Member of Parliament for Effutu and Deputy Majority Leader, Alexander Kwamina Afenyo-Markin, has publicly stated that there are legitimate concerns around the opposition to the Electronic Transaction tax (E-levy).
The E-levy was said to be at the heart of government business as Parliament reconvened on January 25, for the first meeting of the second session of the Eighth Parliament. That, however, did not happen as it was missing on the business for the week.
Whereas the Majority are keen on passing the Bill that caused violent scenes in the House last December, the Minority have also stated their continued stiff opposition to the Bill.
Afenyo-Markin admits that despite the legitimate concerns, the Bill had also become the subject of many unfounded claims. He made the comments over the weekend during a retreat for Majority Group MPs ahead of today’s return to the House.
He said, “out of the many unfounded claims against the E-levy, there are nonetheless some legitimate concerns that we must work hard to address. I believe the proposed rate and concerns about waste in our public finance system are examples.”
“We must resolve honestly and thoroughly assess the concrete arguments for and against the E-levy and then adopt and present to the nation a refined and compelling E-levy proposal that the good people of Ghana cannot reject,” he added.
On November 17, 2021, Finance Minister, Ken Ofori-Atta, announced the introduction of a 1.75% tax on all electronic transactions during the 2022 budget presentation before parliament.

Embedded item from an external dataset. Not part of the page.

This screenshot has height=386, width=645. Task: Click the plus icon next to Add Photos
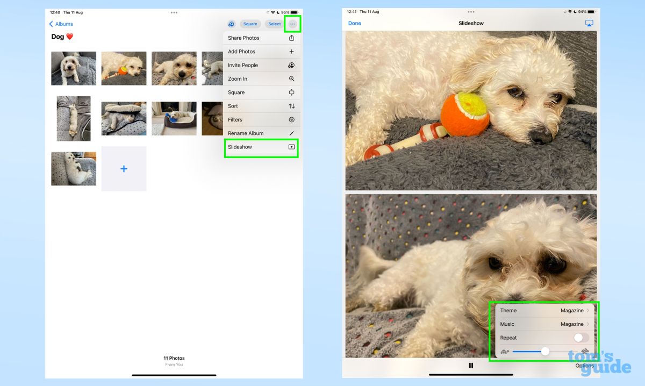tap(292, 51)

According to him, this new directive forms part of strategies to widen the country’s tax net.
He added that the 1.75% tax is also to enhance financial inclusion and protect the vulnerable in the country.
The E-levy since its announcement by the Finance Minister has received public backlash from some Ghanaians especially Members of Parliament from the Minority Caucus.
At a recent press conference, the Minister announced a number of modifications to the Bill and announced that the government continued to engage stakeholders on the bill ahead of resubmission before MPs. Parliament resumes on January 25, 2022.